A passenger plane made a 360 fly-by mid flight so that travelers could see the aurora borealis, also known as the northern lights, on their journey.
Pictures taken from flight EZY1806 from Reykjavik in Iceland to Manchester in England on Monday show the moment passengers were wowed with the dancing lights.
Shared on Twitter by Adam Groves, who was on the flight with his fiancée after their trip to the Icelandic capital, the pictures have been viewed more than 391,000 times.
A natural light phenomenon, auroras are shimmering lights in the sky that are often seen in high-latitude regions close to Earth’s magnetic poles in places like Scandinavia and Alaska.
Auroras that occur near the north pole are referred to as the northern lights or by the scientific term aurora borealis, while the scientific name for the same phenomenon in the southern hemisphere is the aurora australis.
Groves told Newsweek that the sighting was “an incredible ending to a special trip where I proposed to my now fiancée.”
Auroras, also known as polar lights, have been seen slightly further south than usual for the last few nights, with residents of southern England reporting sightings.
The U.K.’s Met Office said in a Twitter post on February 26: “A coronal hole high-speed stream arrived this evening combined with a rather fast coronal mass ejection leading to aurora sightings across the UK.”
“We were sat on the right isle of the plane and the lights were out of the left window,” Groves explained. “After two to three minutes of everyone on the left snapping away, the pilot said he’d be doing an unplanned 360 mid-flight so everyone on the right can also see the impressive lights.”

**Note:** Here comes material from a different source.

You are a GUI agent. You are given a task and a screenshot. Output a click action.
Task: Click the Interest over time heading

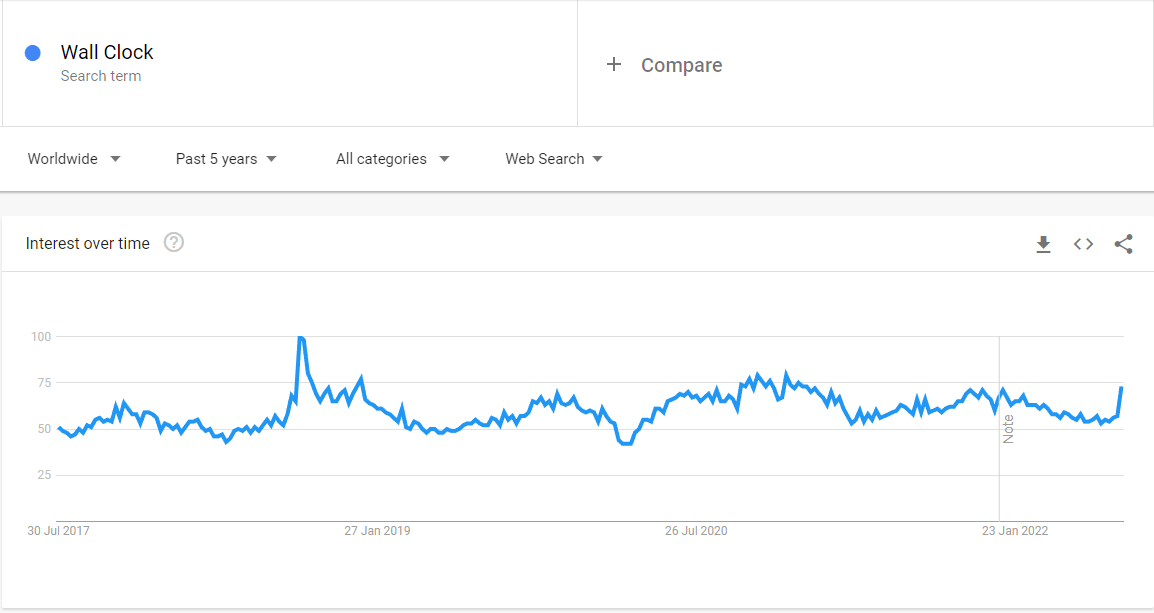88,244
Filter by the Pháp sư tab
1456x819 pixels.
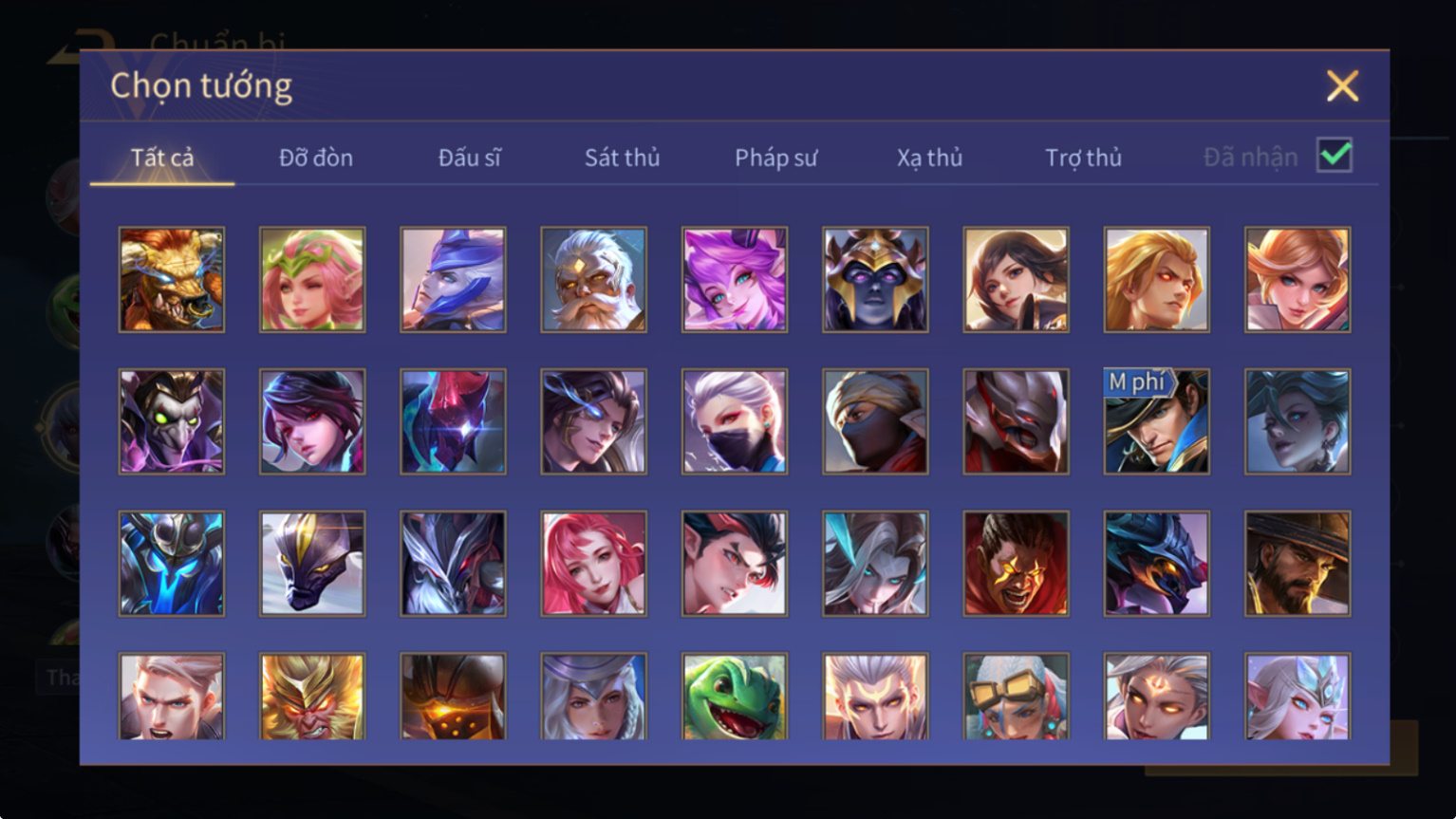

A spokesperson for airline easyJet told Newsweek: “We are pleased that the captain on our flight from Reykjavik to Manchester yesterday evening was able to perform a controlled maneuver in order to allow passengers to witness an amazing display from the air of one of nature’s greatest sights, the aurora borealis. Our crew will always go above and beyond for our customers and we’re delighted to have been able to share this special view of the northern lights with them.”
Auroras occur naturally in the sky when the sun launches charged particles toward the Earth through space. As they reach Earth’s atmosphere, the planet’s magnetic field guides them toward the poles where they interact with atoms.
The famed dancing colors are created by a mixture of gases in the atmosphere, green created by oxygen and purples, pinks and blues by nitrogen.
“We were half expecting them as the aurora forecast was high, but low cloud cover in Iceland over the past week meant we didn’t see them from land so it was a nice surprise to see them from the air,” said Groves. “The pilot switched off all the lights for a good 30 minutes.”
For those hoping to catch a glimpse of the aurora for themselves, the National Oceanic and Atmospheric Administration’s Space Weather Prediction Center has an aurora dashboard that tells people when and where to look for northern and southern lights.